А вот посмотри на эти пятидесятидолларовые банкноты. На них даты. И на кредитку посмотри — это «Виза». Ты хоть знаешь, что такое «Виза»? У нас в семьдесят третьем были кредитки?
— Господи, — ошарашенно, чуть слышно прошептал Эл. — Господи Иисусе, Фил. Ничего, если я буду звать вас Филом, да?
— Конечно, я Фил.
— Слушай, Фил… — Тот же призрачный шепот, голос потрясенного до глубины души человека. Ракман прежде никогда не видел, чтобы Эла так встряхнуло. — Скоро книжная лавка открывается.

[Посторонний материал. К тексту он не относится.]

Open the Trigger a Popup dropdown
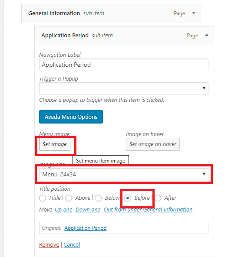 coord(124,88)
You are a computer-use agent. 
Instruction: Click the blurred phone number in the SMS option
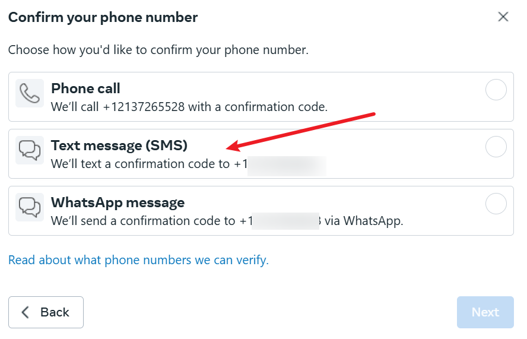click(287, 164)
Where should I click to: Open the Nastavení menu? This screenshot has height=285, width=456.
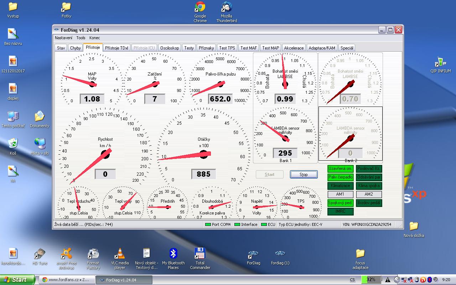(x=63, y=38)
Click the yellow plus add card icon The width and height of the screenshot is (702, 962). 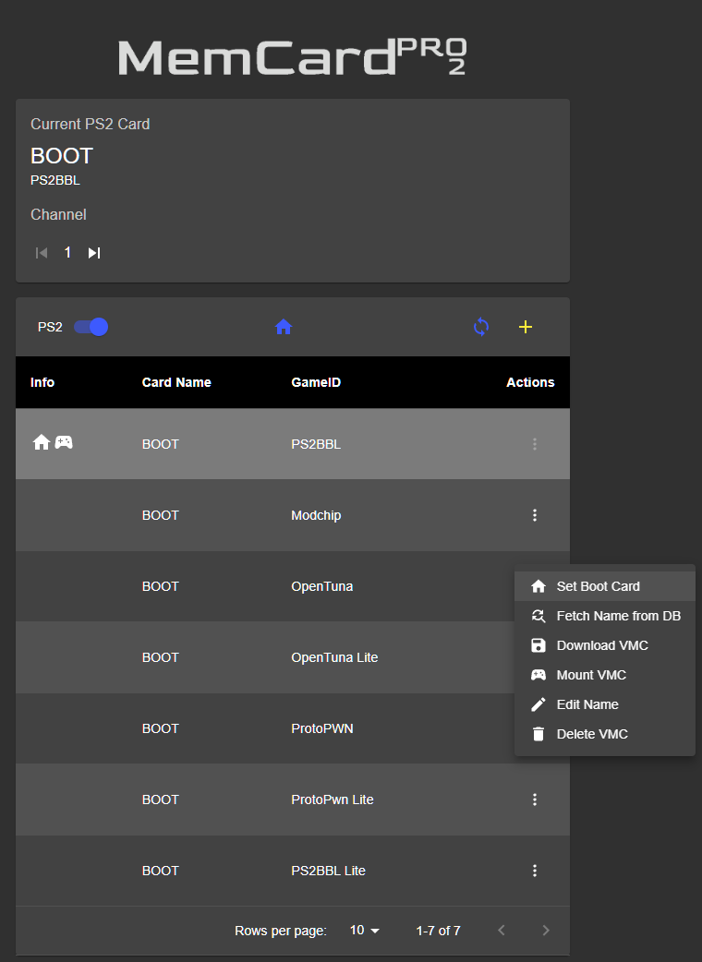[526, 327]
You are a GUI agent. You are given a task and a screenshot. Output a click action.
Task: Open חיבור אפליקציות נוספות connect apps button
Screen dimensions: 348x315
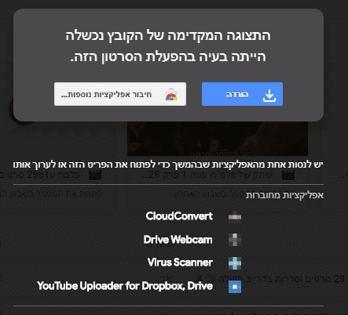[120, 94]
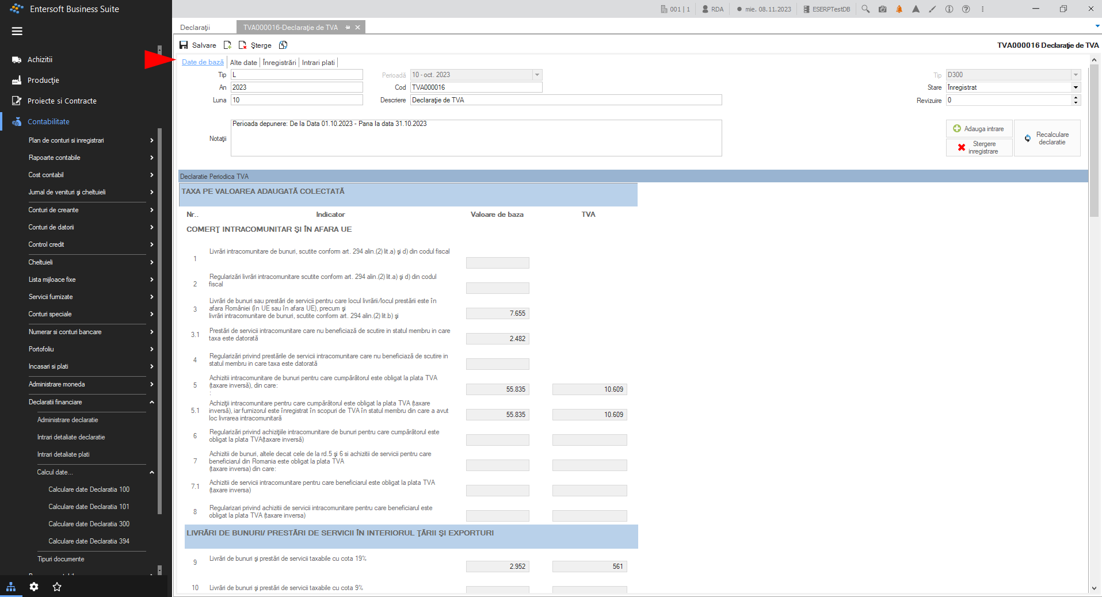Click the Descriere input field
The image size is (1102, 597).
(566, 100)
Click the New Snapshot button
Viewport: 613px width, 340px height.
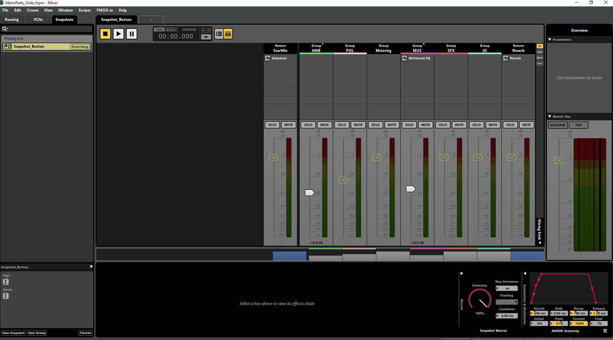click(13, 333)
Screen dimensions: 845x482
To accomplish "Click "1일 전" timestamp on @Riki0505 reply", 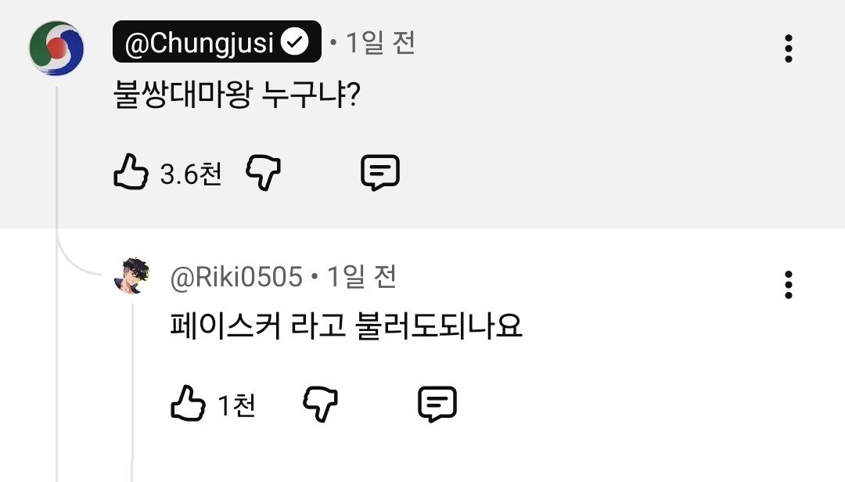I will coord(361,276).
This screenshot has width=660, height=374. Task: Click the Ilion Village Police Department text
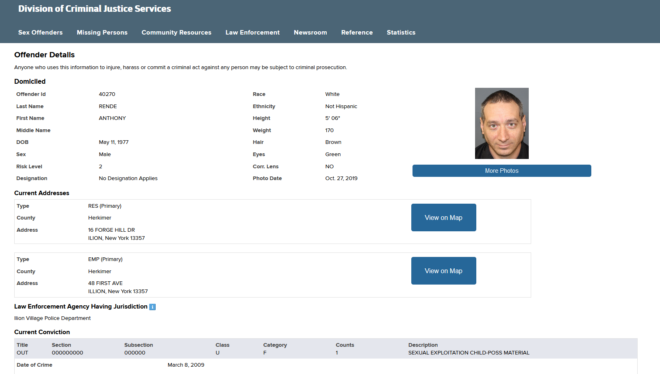tap(52, 318)
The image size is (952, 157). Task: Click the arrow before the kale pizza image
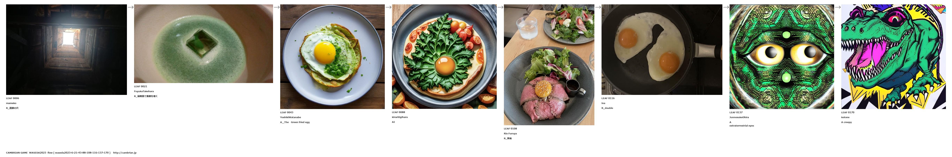point(388,7)
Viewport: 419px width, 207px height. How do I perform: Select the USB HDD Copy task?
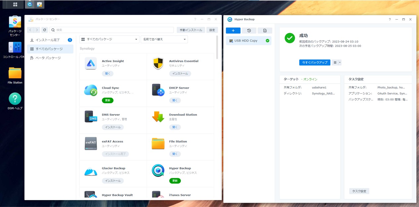tap(249, 41)
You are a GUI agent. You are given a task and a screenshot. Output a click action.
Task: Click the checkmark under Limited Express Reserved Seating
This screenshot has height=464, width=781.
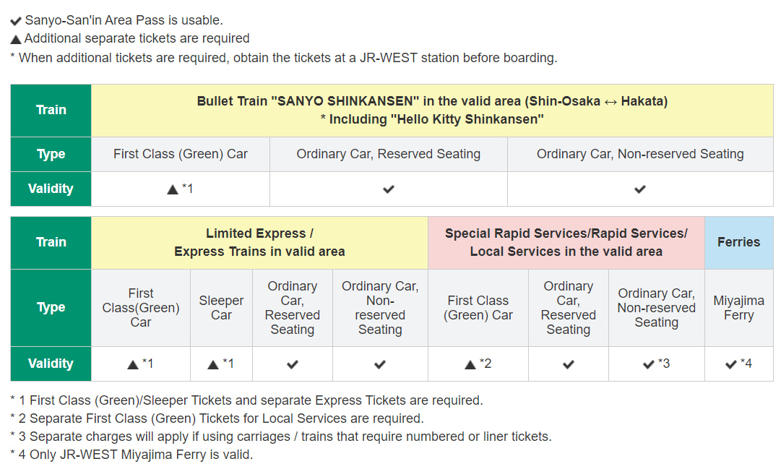tap(293, 364)
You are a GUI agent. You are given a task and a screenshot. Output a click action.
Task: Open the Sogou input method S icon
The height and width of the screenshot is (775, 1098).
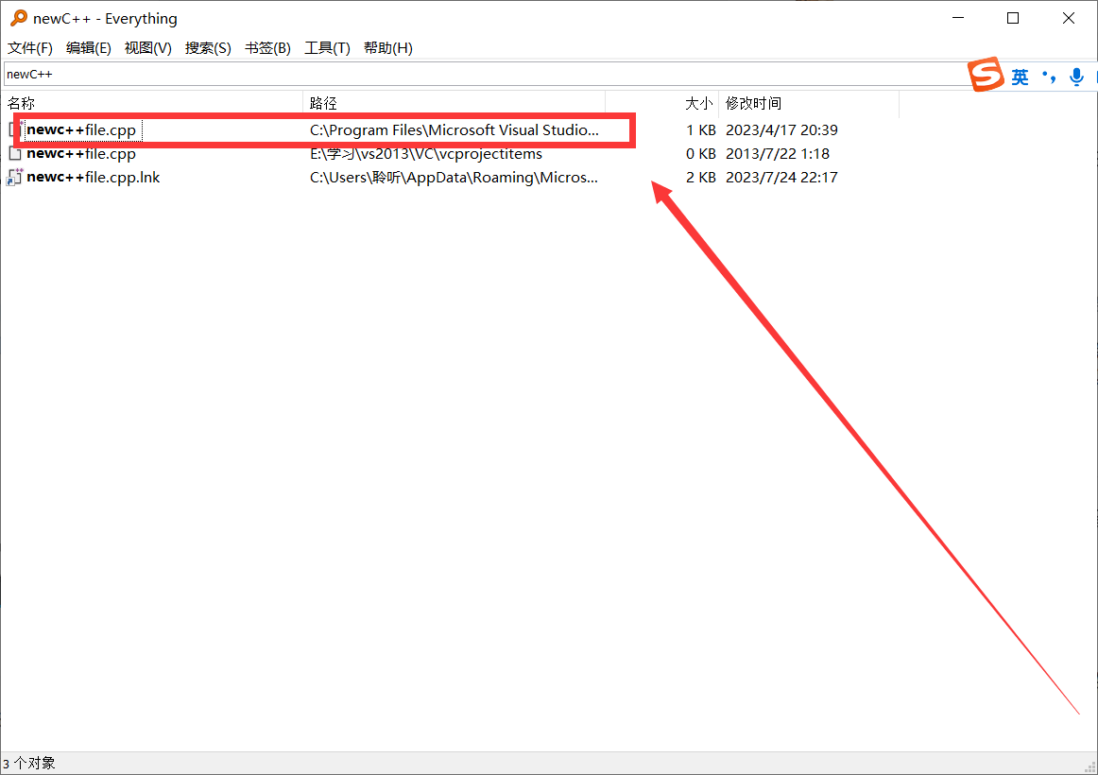[x=986, y=75]
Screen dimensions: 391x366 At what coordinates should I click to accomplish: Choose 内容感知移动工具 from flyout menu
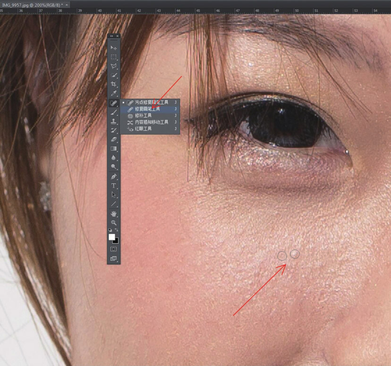(x=151, y=122)
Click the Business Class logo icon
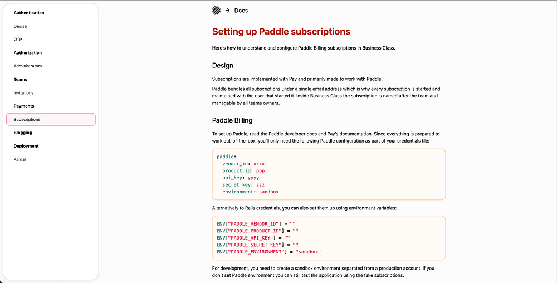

Мне надо на работу. Ты подожди здесь, чувствуй себя как дома. — Он неестественно хихикнул. — Да ты и так здесь дома, правда же? Так сказать… в общем, жди здесь. Отдохни, расслабься. Можешь, если хочешь, выкурить косячок. Думаю, ты знаешь, где я держу траву. Подходи к Коди к часу, мы перекусим и обо всем поговорим, о'кей? Я все хочу знать. Из какого ты, говоришь, года? Из две тысячи одиннадцатого?
— Две тысячи восьмого.
— Господи, ну дела! Значит, остаешься здесь?
— А если мой молодой двойник меня здесь застанет?
— Не волнуйся. Это тебе не грозит. Он на неделю уехал в Лос–Анджелес.
— Классно, — сказал Ракман, вспоминая, в ходу ли еще это словечко. — Ну давай, валяй на работу. Увидимся днем.